The answer depends on whether the doxxee, like Hovater, willingly revealed his or her identity. It also depends on whether the doxxing is done competently and with a positive moral purpose.
In August, anti-fascist doxxers outed certain white nationalists who participated in the protest in Charlottesville, Virginia. One white nationalist lost his job as a result of the exposure. White nationalists, in turn, doxxed a number of anti-fascist protestors and threatened them and their families.
Was such doxxing ethical? That depends in part on motive, which matters greatly in ethics.

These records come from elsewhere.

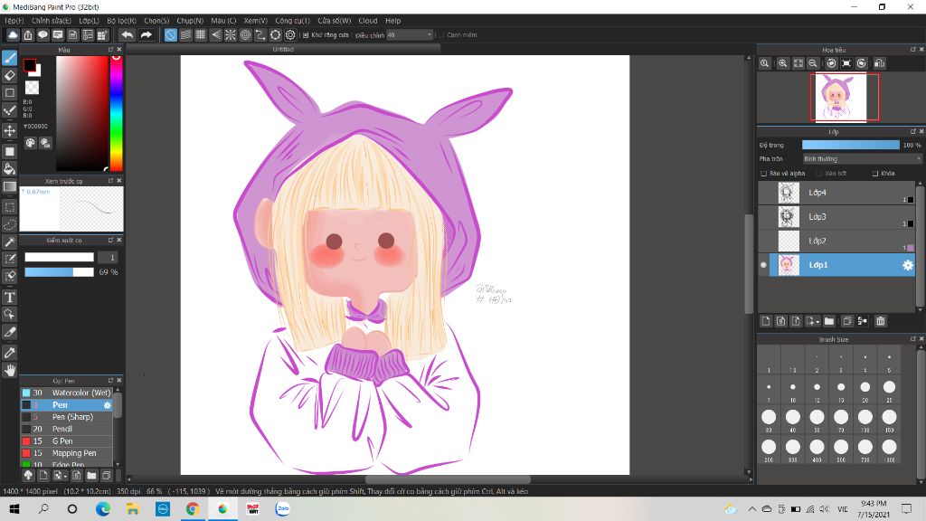Select the Bucket fill tool
The height and width of the screenshot is (521, 926).
pyautogui.click(x=10, y=168)
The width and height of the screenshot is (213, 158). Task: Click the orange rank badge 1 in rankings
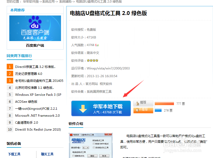coord(10,67)
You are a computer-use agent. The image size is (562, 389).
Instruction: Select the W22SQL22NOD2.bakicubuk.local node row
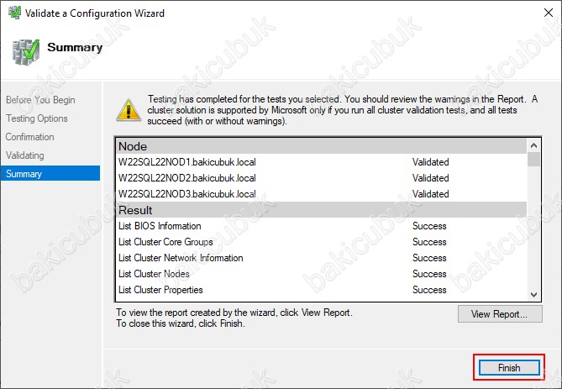[x=322, y=178]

Revealing the name of a child molester living in your neighborhood or a person who has sexually harassed or assaulted women in the workplace in order to protect future victims is morally better than outing the person just to cause them pain.
Whether doxxing is ethical also depends on whether it is done thoughtfully or not. More thoughtfulness is badly needed in the age of social media. As University of Chicago Law School Professor Eric Posner observed in a Slate article, "The major effect of social media is that it enables people to broadcast an opinion — or, more accurately, a gut reaction — to the whole world, instantly, without pausing to give it any thought."
For doxxing to be ethical, it also must be done competently, with due care. That is especially important since most doxxers, unlike journalists, operate without established training, norms and guidelines. They also operate anonymously rather than with a byline that readily identifies them and makes them accountable for what they write.